María Verónica Bagattini y Gabriel Blanco Devegili se casaron hace cinco años, el 16 de noviembre de 2013. Hoy festejan con mucha alegría esta alianza plena y eterna y se preparan para recibir en mayo a su tercer hijo. La historia de un amor con toda la esperanza de una vida compartida.

“Sigo y seguiré tomándote de la mano”, es la frase que Gabriel le dice a Verónica en los momentos más importantes de su historia en común. Así lo hizo por primera vez cuando se pusieron de novios, después de tomar algo y charlar durante tres horas seguidas. Había tanto para contar, compartir, revelar de cada uno y de los distintos capítulos de sus vidas. Fue uno de esos momentos mágicos que suceden sólo en los encuentros trascendentes, en donde uno se asoma al alma del otro sin querer hacer ruido, para que nada pueda espantar esa bendita confianza recién estrenada. Un milagro que pasa, como un rayo iluminado, y nos despierta para siempre.

“Fue muy especial el día en que nos pusimos de novios, cuando se lo propuse, Vero aceptó rápidamente, pero con ciertas aclaraciones: no había posibilidad de convivencia previa a un posible matrimonio. Me encantaba escucharla, observarla: serena, sobria y sus movimientos tan delicados.

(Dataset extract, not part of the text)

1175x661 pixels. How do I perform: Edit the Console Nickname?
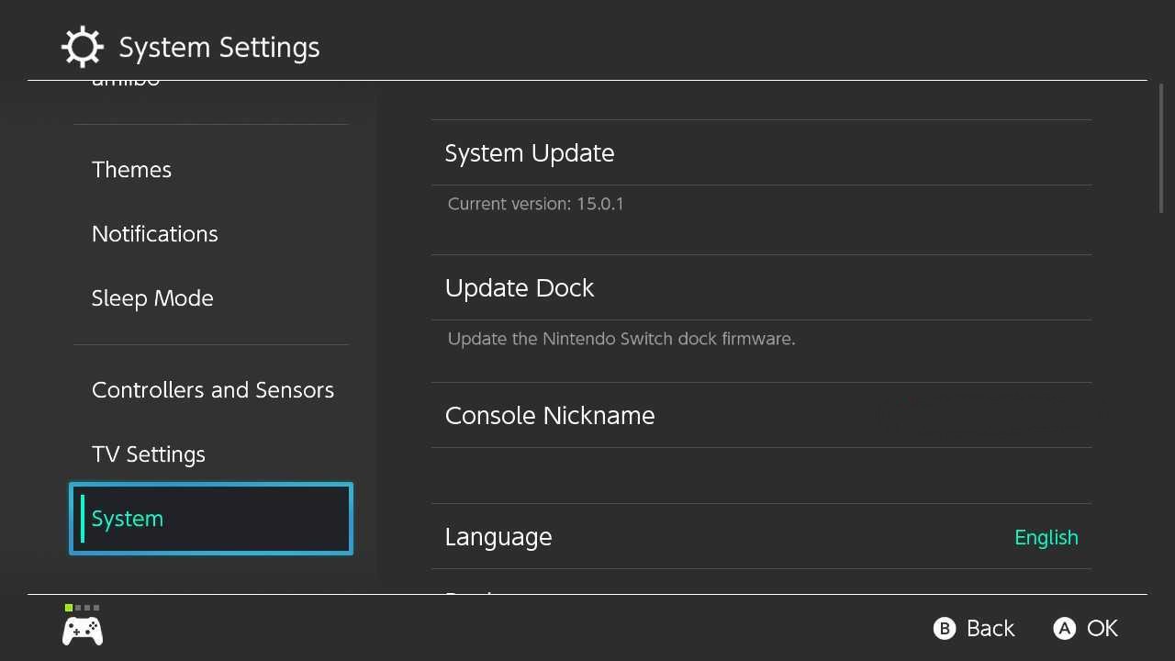(x=549, y=416)
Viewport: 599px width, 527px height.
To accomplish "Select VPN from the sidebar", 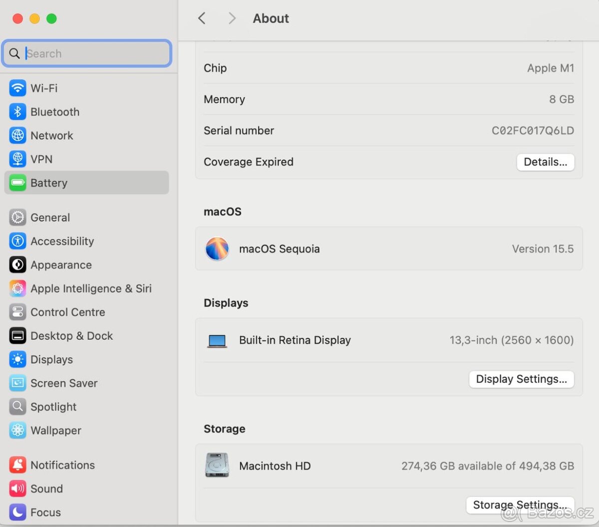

Sentí que todo era mágico con ella, salimos a caminar y le tomé la mano. Me pareció que dudaba pero, cuando nos despedimos, me sonrió con mucha ternura. Ese gesto, su expresión única al sonreírme, me quedó grabado hasta hoy”, cuenta con mucha emoción Gab (así lo llaman), mientras bucea en su memoria otras páginas esenciales de su amor, como el primer encuentro virtual por Facebook, donde debatieron sobre cuestiones de bioética, y también el primer cruce real (cara a cara), cuando se animó a verla sin el escudo de una pantalla.

“Yo aproveché que su hermano celebraba su primera misa en la parroquia San Nicolás de Bari, donde yo siempre iba. Le envié un mensaje diciendo que allí nos veríamos y que yo me iba a encargar de ubicarla, porque mis fotos de Face estaban desactualizadas: que ahora tenía el pelo largo y me había vuelto horrible. No me respondió y fui igual. Al finalizar la misa, aparecí en las escaleras de la Iglesia y la noté muy sorprendida. Luego de conversar, aceptó que saliéramos algún día a tomar algo. Con el tiempo, me confesó que le dijo a sus amigas: ‘Tiene el pelo largo, pero no es horrible’. Y luego de ese encuentro en noviembre de 2009, cuatro años más tarde, en noviembre de 2013, nos casábamos”, agrega Gab con la alegría intacta de ese comienzo enamorado de futuro.

“El casamiento fue emocionante. Nunca olvidaré las voces del coro entonando Pompa y Circunstancia, cuando se abrieron las puertas de la Iglesia, y allí estaba Vero, preciosa y encantadora, vestida de un blanco impecable. La vi avanzar y quedé fascinado. Era el punto de partida de nuestras vidas: ella tenía 32 y yo 44. Hoy, en este nuevo noviembre, nos acompañan dos preciosos hijos y un tercero/a que viene en camino. Y quiero decirle lo que le dije el día en que nos pusimos de novios: ´Sigo y seguiré tomándote de la mano y ya no te soltaré más’. ¡No sé cómo podría vivir sin el entusiasmo que me transmite todos los días! Soy muy feliz”.